Parental divorce and childhood health in sub-saharan Africa
Discussion
Researchers increasingly recognize that having divorced parents is a marker of childhood health risks in sub-Saharan Africa, including lower levels of survival (Chae, 2013; Clark et al., 2013; Thiombiano et al., 2013). Given the tremendous variation in the prevalence of divorce across the subcontinent, we expand this burgeoning literature by investigating whether the magnitude of this disadvantage varies by the commonality of divorce in a child’s local context. To do so, we pooled data from 31 African countries and leveraged heterogeneity in the prevalence of currently divorced women across 290 subnational regions. Results confirm that although having a divorced mother is generally associated with an elevated risk of morbidity and mortality in early childhood, relative to children with monogamously married mothers, the size of the disparity varies by the level of divorce in a child’s local subnational region. In subnational regions where less than 1 percent of women are currently divorced, children with divorced mothers have a 20 percent higher rate ratio of childhood morbidity and a 40 percent larger risk of mortality—a level of disadvantage that dwarfs that of children with divorced mothers residing in regions where one in every five women are currently divorced. Although we cannot fully rule out that these associations are spuriously driven, we find no evidence that these cross-contextual differences are due to socioeconomic disadvantage in regions with fewer divorced women.
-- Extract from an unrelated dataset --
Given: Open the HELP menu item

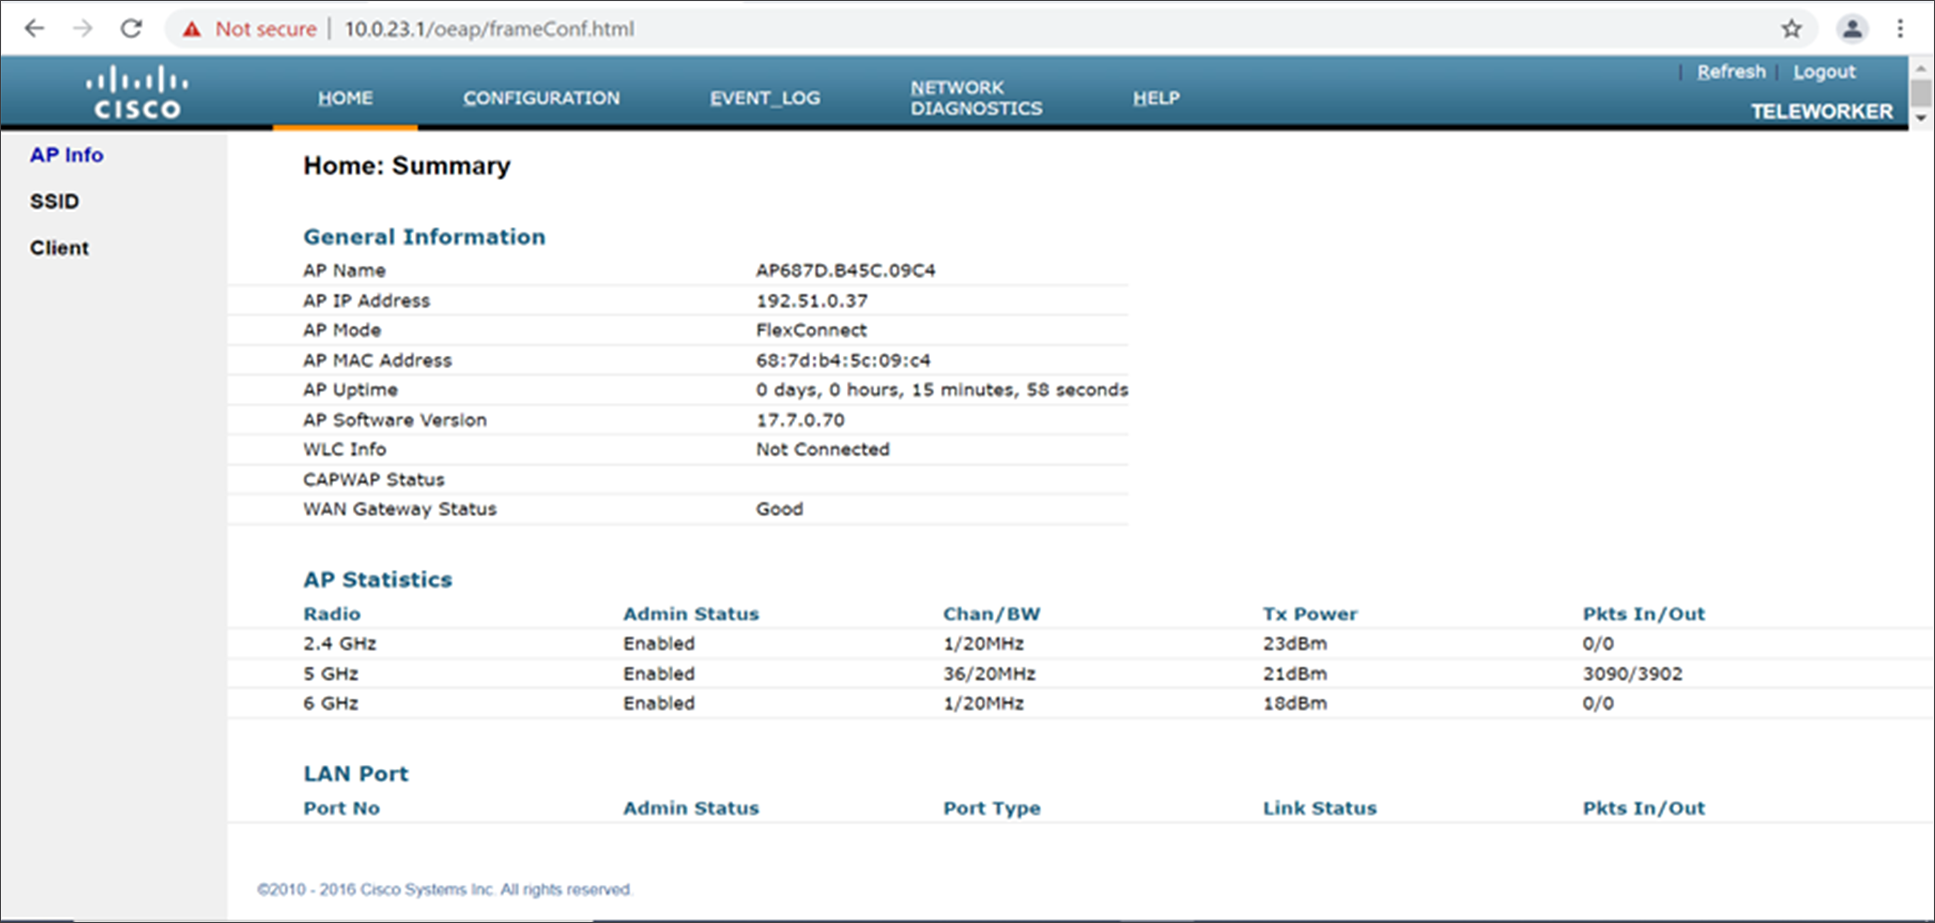Looking at the screenshot, I should (x=1156, y=97).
Similarly, we find no evidence that the selection of high-conflict marriages into divorce where organ systems is less common drives the finding.
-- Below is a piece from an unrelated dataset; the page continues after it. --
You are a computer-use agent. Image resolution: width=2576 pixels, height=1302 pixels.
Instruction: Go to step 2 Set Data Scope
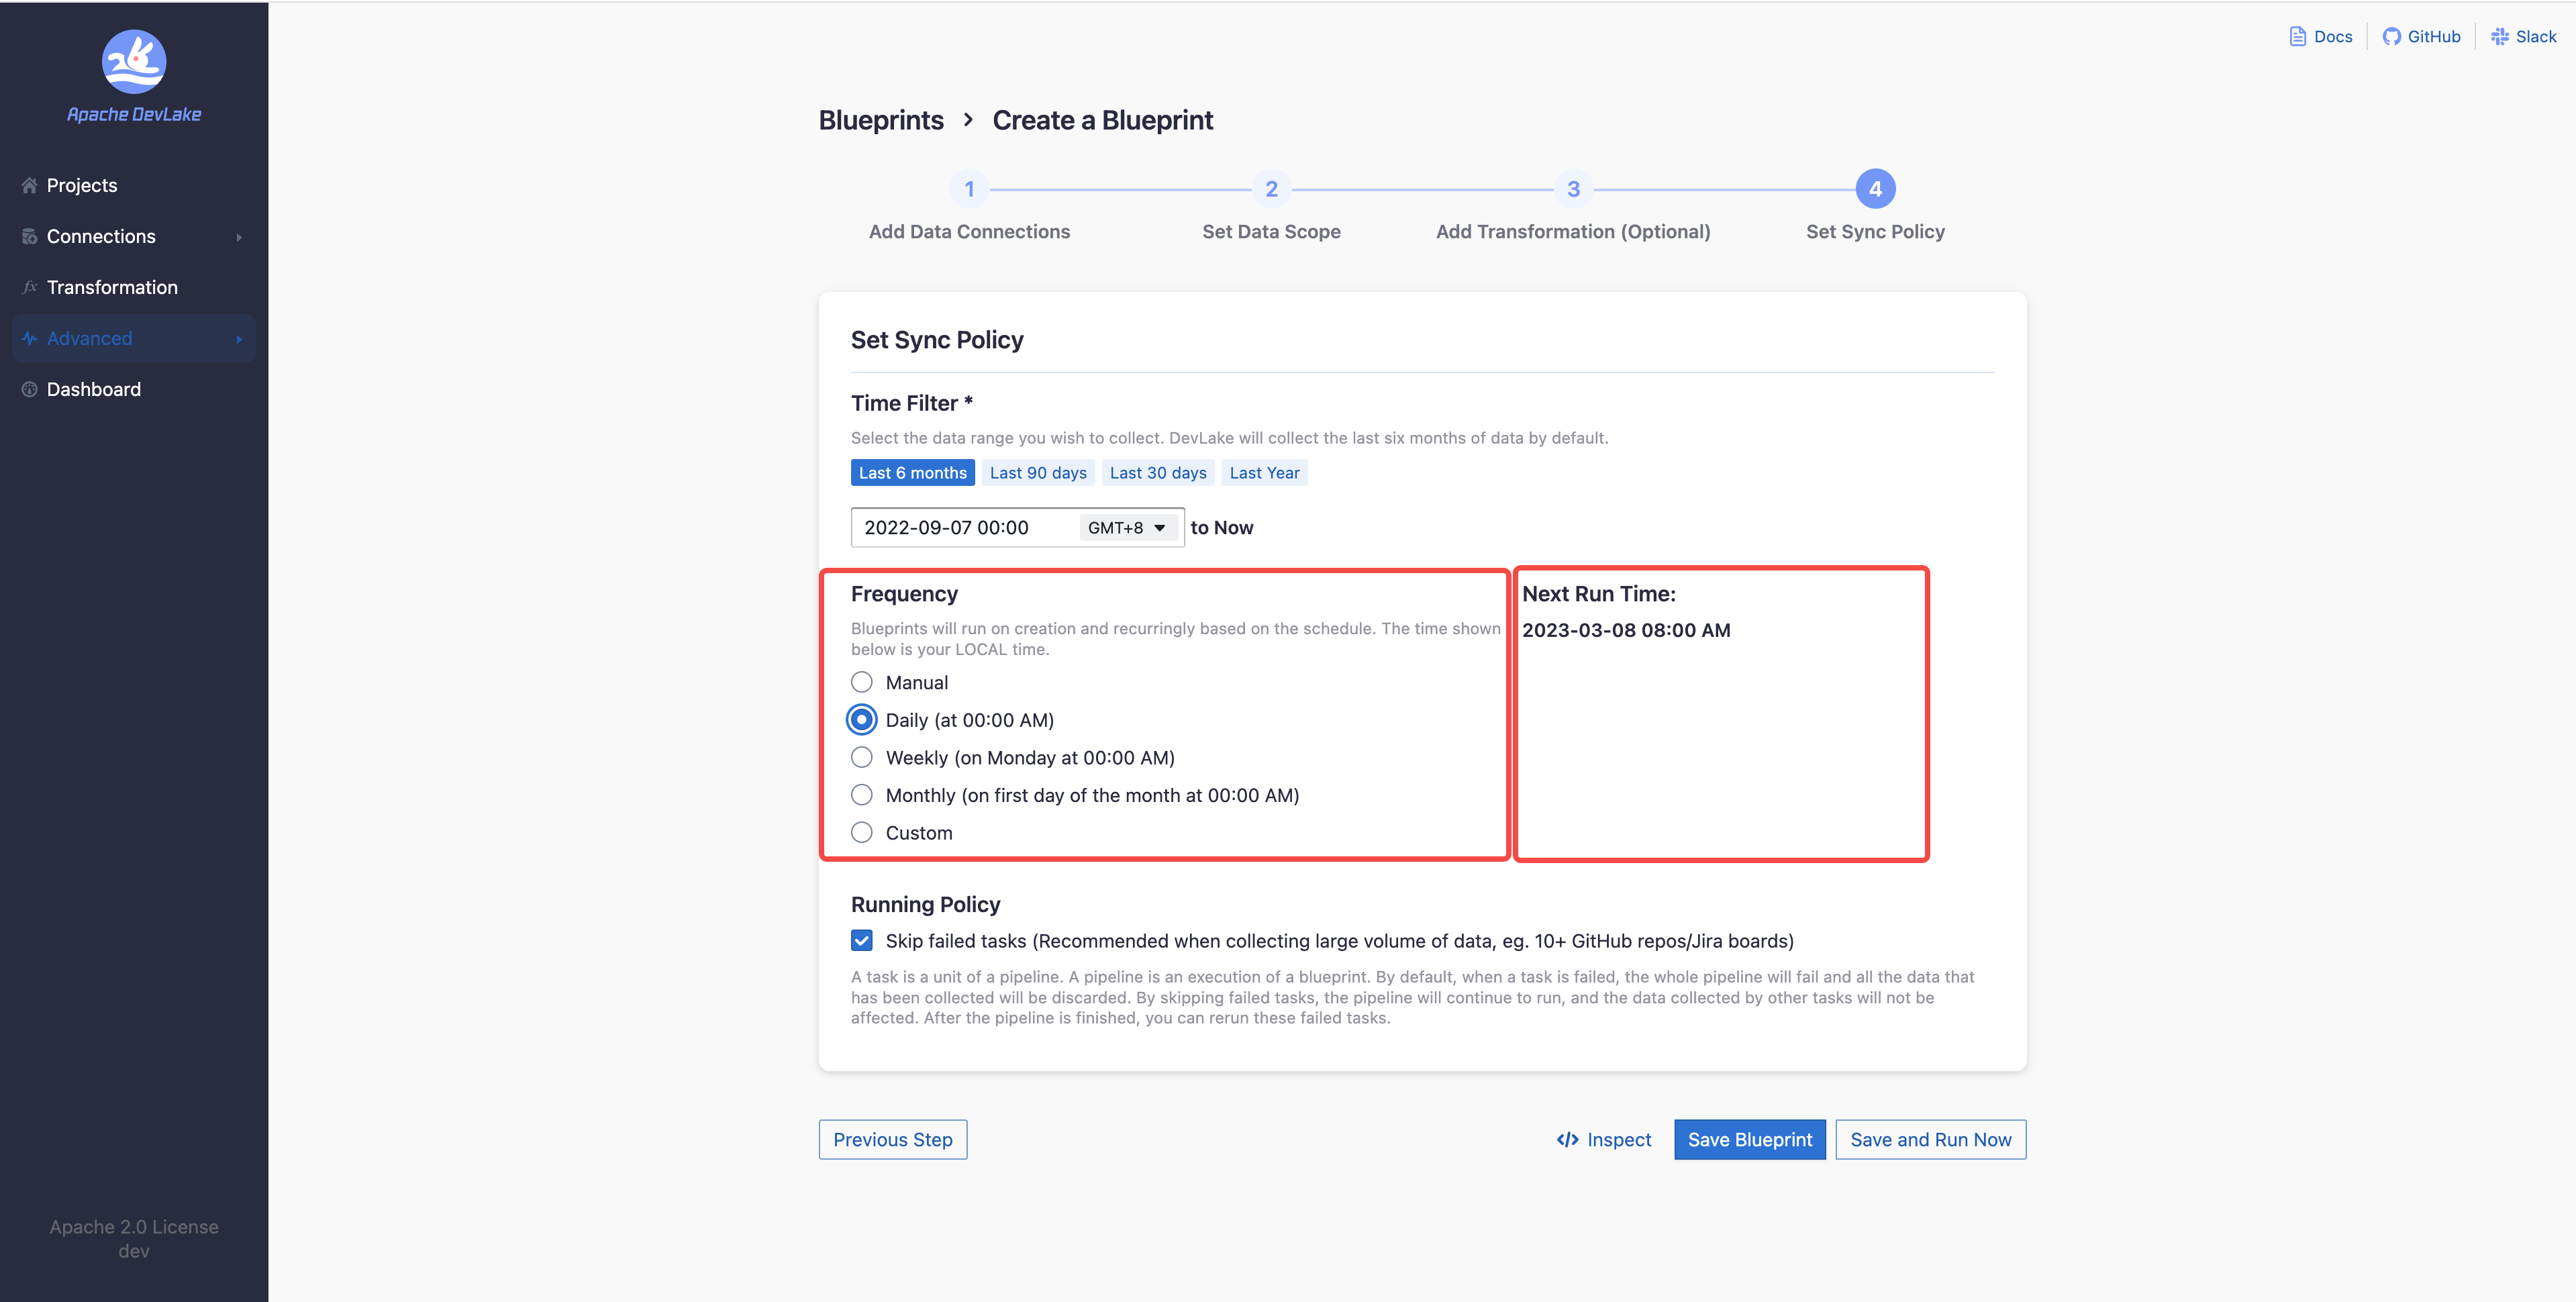coord(1271,189)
The variable nature of the size of the association between parental divorce and children’s health across sub-Saharan Africa’s diverse subnational regions raises the question of why divorce is associated with such worse child health profiles in African regions where fewer women are divorced. In fact, we find that children with divorced mothers experience worse outcomes in regions where divorce is less prevalent, compared to their peers with married parents, despite their mothers having relatively higher educational attainment and living in relatively wealthier households. Of course, data limitations restrict our ability to confirm that the variation remains net of socioeconomic factors. For instance, living in a wealthier household does not guarantee greater access to resources, and this single measure of household wealth tells us little about the financial turmoil following divorce. Thus, future research needs to examine the economic circumstances of divorced mothers where divorce is rare with richer data, and to confirm whether economic factors contribute to their children’s higher risk of experiencing poor health outcomes.
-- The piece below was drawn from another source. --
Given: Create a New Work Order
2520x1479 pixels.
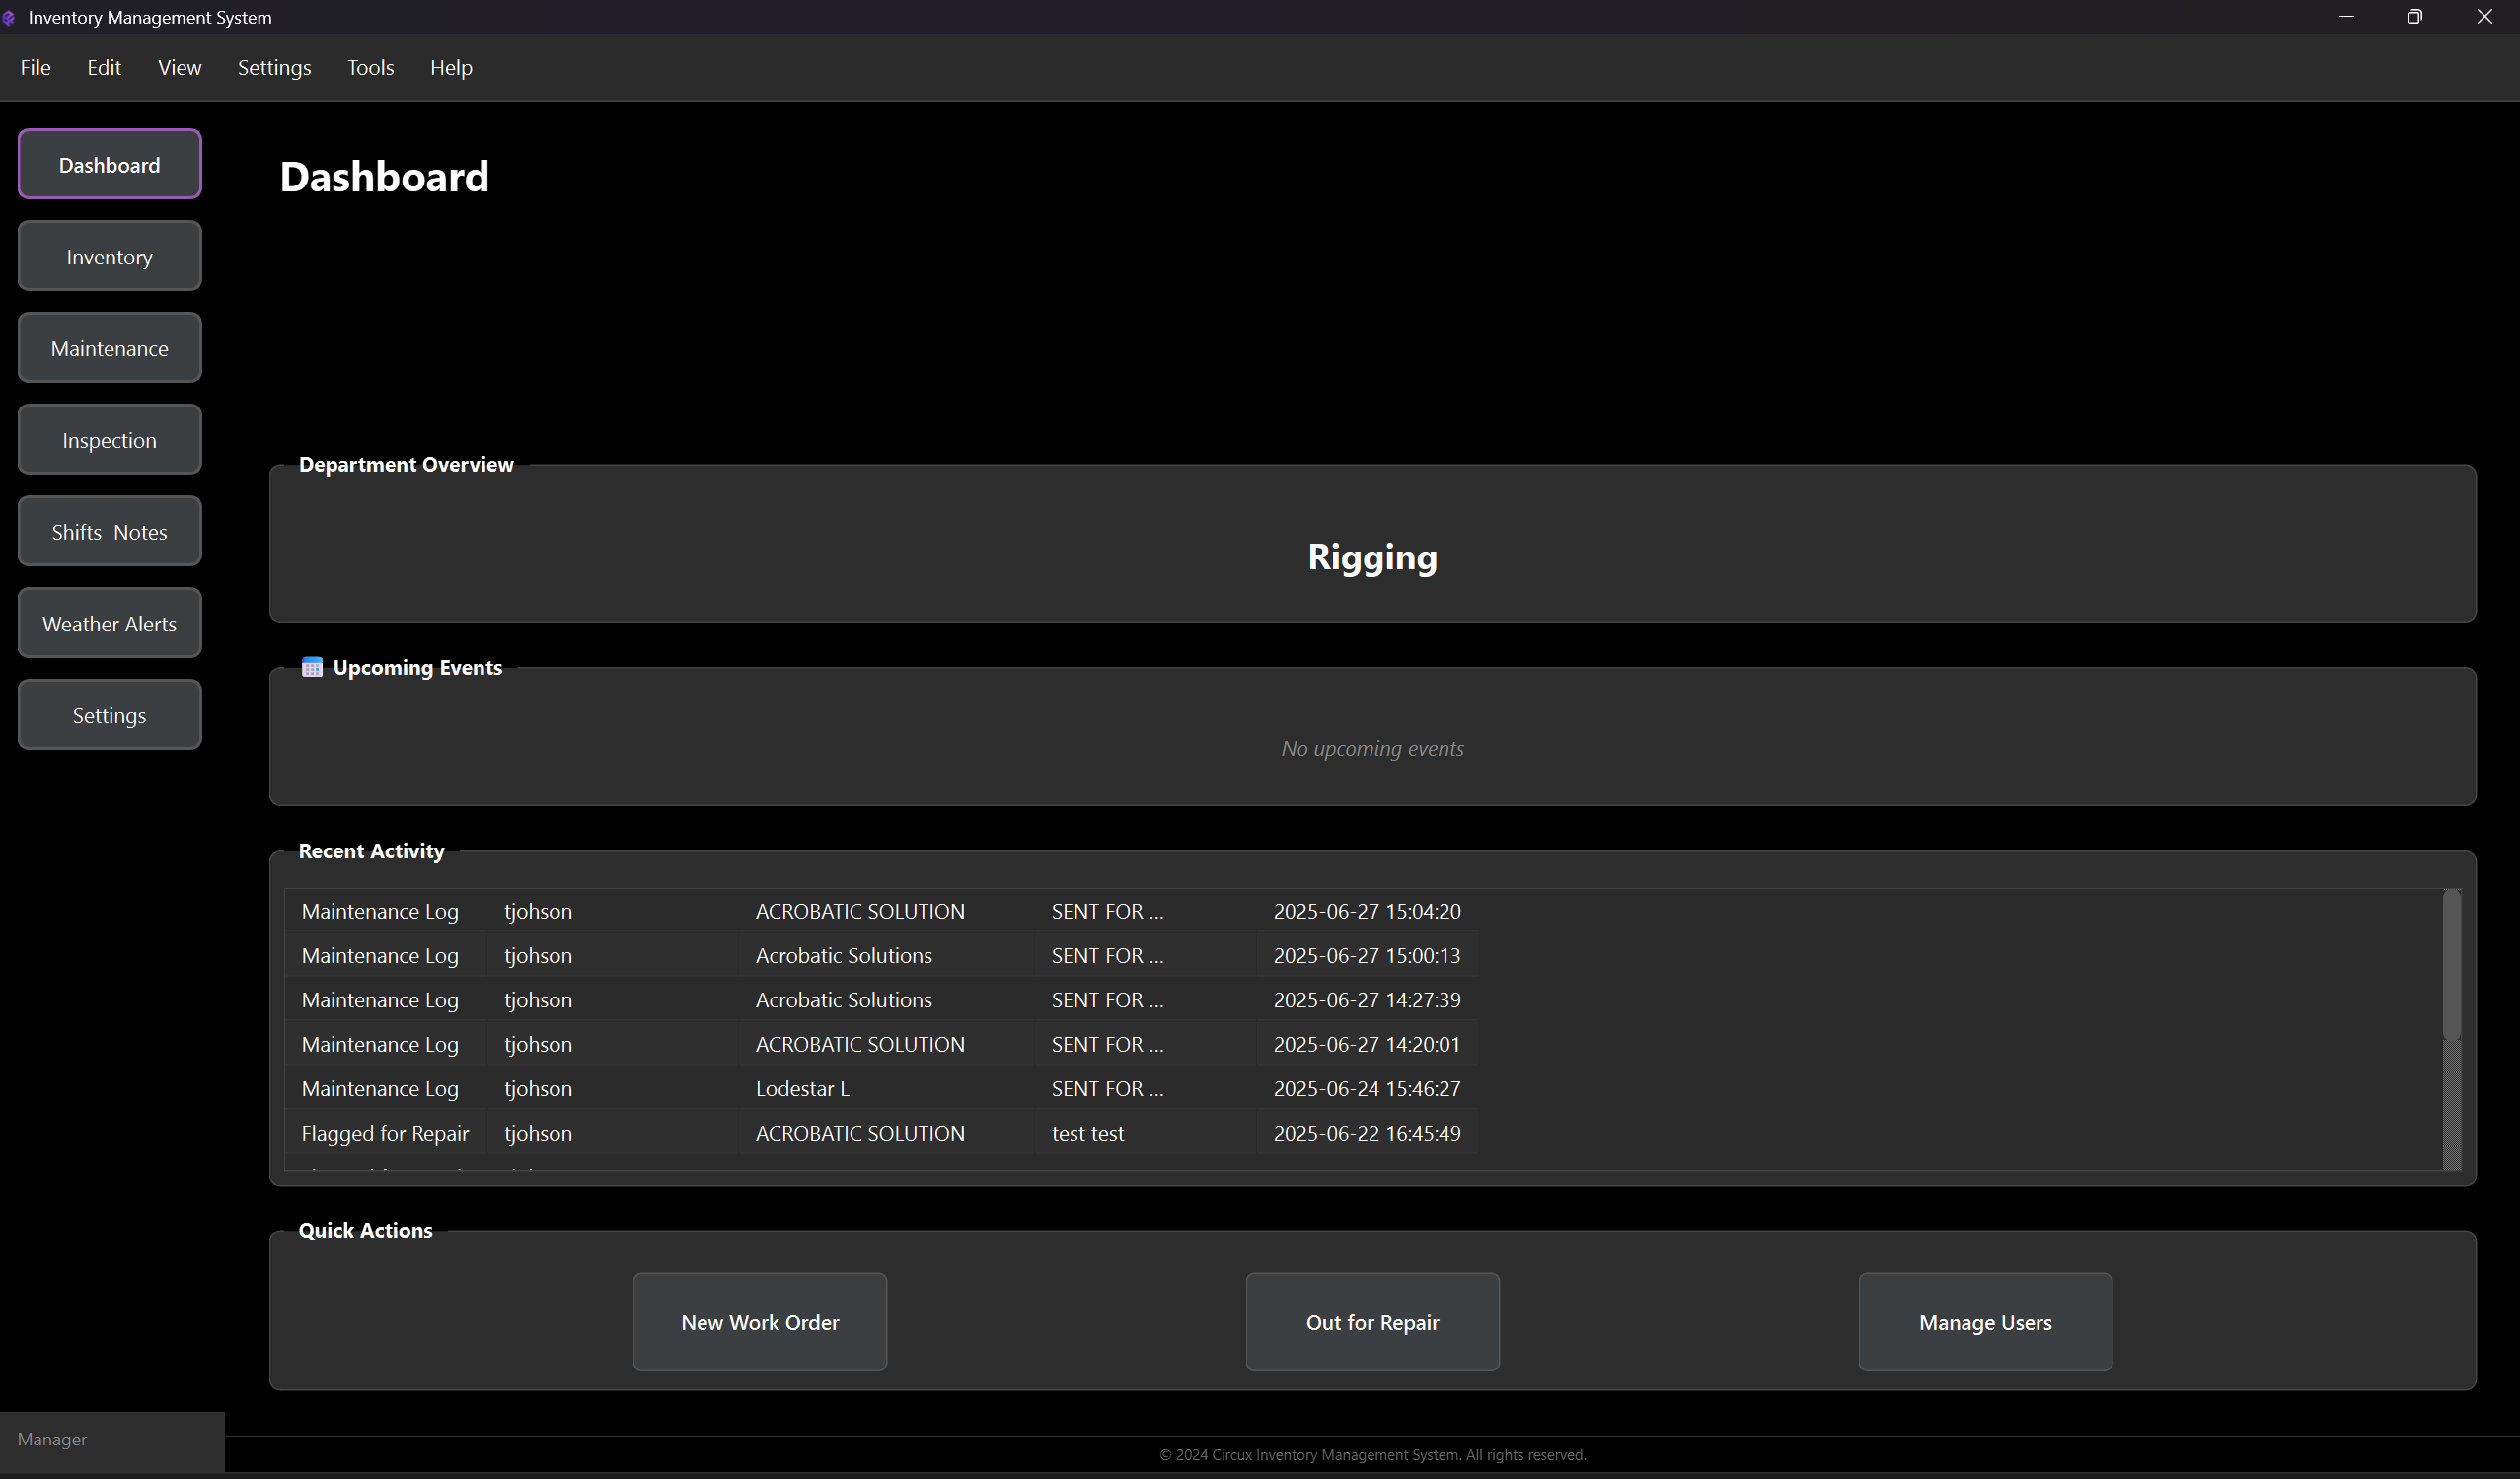Looking at the screenshot, I should pyautogui.click(x=760, y=1322).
As discussed, another possibility is that the dampened association between parental divorce and children’s health in settings where there are more divorced women is due to the limited social and psychological costs of divorce in these contexts. Implicit in this idea is that individuals are especially receptive to divorce in these settings; however, we are not aware of any study that confirms this is the case specifically in the African context. Thus, in supplemental analyses (not shown but available upon request) we used World Values Survey (WVS) data to confirm that the prevalence of divorce is systematically associated with attitudes toward it at the aggregate level. In these analyses, we used the fact that the WVS and DHS were collected in Zambia—a southern African country—in the same year. Merging WVS and DHS data, we find a strong positive correlation between the proportion of people in Zambian regions who believe that divorce is “always justifiable” and the percentage of divorced women (r=.73; p<.05; authors’ calculation). This finding provides preliminary support for the idea that social environment could be a key driver of the cross-contextual variation in the childhood disadvantages associated with divorce. Moreover, the fact that the prevalence of divorce also suppresses the morbidity risk associated with having a never-married mother (see Table 4) further supports the notion that a larger number of divorced women reflects a cultural and social context that is more favorable to single mothers.